> Passage for review
======

Using a mouse model of heart failure, a team of researchers recently discovered new mechanisms to help define how the spleen and heart coordinate physiological inflammation in cardiac repair.
Through the study published in the American Journal of Physiology-Heart and Circulation, the researchers at the University of South Florida (USF Health) has analyzed the interactions of the lipid mediator sphingosine-1-phosphate (S1P) in the spleen and heart during the transition from acute to chronic heart failure. Although we can survive without a spleen, evidence continues to mount that this abdominal organ plays a more valuable role in our physiological defenses than previously suspected.
“The spleen holds a whole army of immune cells and signaling molecules that can be rapidly mobilized to respond whenever a major injury like a heart attack or viral invasion occurs,” said Ganesh Halade, PhD, an associate professor of cardiovascular sciences at the University of South Florida Health (USF Health) Morsani College of Medicine.
Dr. Halade led a new preclinical study that analyzed the interactions of the lipid mediator sphingosine-1-phosphate (S1P) in the spleen and heart during the transition from acute to chronic heart failure.
The researchers discovered new cardiac repair mechanisms to help shed light on spleen-heart coordination of physiological inflammation in a mouse model of heart failure.

======

> Records
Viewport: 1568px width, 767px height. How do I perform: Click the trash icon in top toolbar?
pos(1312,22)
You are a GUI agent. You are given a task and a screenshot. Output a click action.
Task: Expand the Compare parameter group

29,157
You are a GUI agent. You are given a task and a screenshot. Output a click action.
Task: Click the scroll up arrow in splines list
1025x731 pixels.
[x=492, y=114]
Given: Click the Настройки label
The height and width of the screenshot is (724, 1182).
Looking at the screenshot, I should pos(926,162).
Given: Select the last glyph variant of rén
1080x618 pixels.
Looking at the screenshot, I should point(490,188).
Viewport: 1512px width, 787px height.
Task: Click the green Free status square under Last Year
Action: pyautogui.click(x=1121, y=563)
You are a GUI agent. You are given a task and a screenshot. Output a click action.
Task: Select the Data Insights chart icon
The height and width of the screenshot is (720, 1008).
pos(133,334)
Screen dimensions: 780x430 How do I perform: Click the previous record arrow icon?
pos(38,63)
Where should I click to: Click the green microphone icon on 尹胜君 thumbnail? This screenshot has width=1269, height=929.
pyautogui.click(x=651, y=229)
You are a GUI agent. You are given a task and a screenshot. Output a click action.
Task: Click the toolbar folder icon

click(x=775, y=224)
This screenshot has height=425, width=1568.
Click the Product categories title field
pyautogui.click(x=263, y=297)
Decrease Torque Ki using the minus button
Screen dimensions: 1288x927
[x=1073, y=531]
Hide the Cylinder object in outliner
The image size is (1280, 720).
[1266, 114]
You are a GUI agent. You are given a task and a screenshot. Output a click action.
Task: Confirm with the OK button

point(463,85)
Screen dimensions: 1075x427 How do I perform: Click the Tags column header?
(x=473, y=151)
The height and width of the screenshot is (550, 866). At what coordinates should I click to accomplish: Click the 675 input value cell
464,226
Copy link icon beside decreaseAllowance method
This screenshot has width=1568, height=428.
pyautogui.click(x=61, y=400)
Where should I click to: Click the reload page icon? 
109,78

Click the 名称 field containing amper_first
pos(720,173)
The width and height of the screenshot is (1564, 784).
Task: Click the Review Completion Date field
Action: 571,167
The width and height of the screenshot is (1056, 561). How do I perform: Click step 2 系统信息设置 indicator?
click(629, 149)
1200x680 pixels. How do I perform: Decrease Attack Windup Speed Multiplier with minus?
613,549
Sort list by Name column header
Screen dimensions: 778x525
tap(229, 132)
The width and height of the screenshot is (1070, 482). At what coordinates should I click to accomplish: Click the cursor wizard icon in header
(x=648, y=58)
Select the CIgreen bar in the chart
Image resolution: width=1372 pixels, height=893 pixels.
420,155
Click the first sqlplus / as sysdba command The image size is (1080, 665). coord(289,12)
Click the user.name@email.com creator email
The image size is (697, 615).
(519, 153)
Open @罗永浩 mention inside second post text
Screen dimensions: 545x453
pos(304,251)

======

> Task description
Decide whether each statement below agrees with the passage above on the spleen and heart failure. Answer yes or no for each, and quote the exact words from the passage that decide it.
(a) The study appeared in the American Journal of Physiology-Heart and Circulation.
(b) Ganesh Halade is a full professor of cardiovascular sciences.
(c) The researchers worked with a rat model of heart failure.

> Task answer
(a) Yes: "published in the American Journal of Physiology-Heart and Circulation"
(b) No: "an associate professor of cardiovascular sciences"
(c) No: "Using a mouse model of heart failure"